Problem to work on
Reproduce exactly the line with "690x394 pixels. At" and the lines after it. Stop at the last line of the data and include nothing else.

Information supplied
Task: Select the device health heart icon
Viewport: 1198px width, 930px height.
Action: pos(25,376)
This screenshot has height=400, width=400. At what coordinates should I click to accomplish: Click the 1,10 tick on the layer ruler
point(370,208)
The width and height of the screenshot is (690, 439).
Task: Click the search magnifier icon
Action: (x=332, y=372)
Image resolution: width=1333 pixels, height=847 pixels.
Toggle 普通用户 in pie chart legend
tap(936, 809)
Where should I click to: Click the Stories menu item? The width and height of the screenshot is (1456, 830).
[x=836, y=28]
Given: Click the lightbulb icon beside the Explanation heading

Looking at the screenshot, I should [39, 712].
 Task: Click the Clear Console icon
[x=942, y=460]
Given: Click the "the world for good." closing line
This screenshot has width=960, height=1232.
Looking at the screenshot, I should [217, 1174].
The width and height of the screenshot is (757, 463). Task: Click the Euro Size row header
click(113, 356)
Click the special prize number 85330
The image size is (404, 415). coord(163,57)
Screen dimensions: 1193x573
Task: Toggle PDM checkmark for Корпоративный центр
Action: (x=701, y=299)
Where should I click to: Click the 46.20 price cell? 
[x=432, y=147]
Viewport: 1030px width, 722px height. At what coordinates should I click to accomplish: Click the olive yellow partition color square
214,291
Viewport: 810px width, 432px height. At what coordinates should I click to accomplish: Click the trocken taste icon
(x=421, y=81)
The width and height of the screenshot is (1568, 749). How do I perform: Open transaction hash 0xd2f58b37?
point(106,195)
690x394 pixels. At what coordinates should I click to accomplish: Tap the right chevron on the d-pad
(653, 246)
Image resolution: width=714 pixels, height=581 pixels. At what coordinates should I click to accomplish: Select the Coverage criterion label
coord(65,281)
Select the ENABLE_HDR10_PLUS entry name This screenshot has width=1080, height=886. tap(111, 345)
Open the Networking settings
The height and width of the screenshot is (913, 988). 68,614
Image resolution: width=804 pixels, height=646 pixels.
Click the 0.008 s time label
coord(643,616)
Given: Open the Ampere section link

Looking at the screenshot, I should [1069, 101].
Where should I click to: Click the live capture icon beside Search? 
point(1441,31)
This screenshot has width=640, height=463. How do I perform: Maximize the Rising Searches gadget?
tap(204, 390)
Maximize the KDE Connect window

Answer space
690x394 pixels. At what coordinates should I click to accomplish: Tap the right chevron on the d-pad
(653, 246)
Image resolution: width=714 pixels, height=581 pixels. At what coordinates should I click to accomplish: Select the Coverage criterion label
coord(65,281)
Select the ENABLE_HDR10_PLUS entry name This screenshot has width=1080, height=886. tap(111, 345)
Open the Networking settings
The height and width of the screenshot is (913, 988). 68,614
Image resolution: width=804 pixels, height=646 pixels.
Click the 0.008 s time label
coord(643,616)
Given: Open the Ampere section link

Looking at the screenshot, I should [1069, 101].
Where should I click to: Click the live capture icon beside Search? 
point(1441,31)
This screenshot has width=640, height=463. How do I perform: Maximize the Rising Searches gadget?
tap(204, 390)
Maximize the KDE Connect window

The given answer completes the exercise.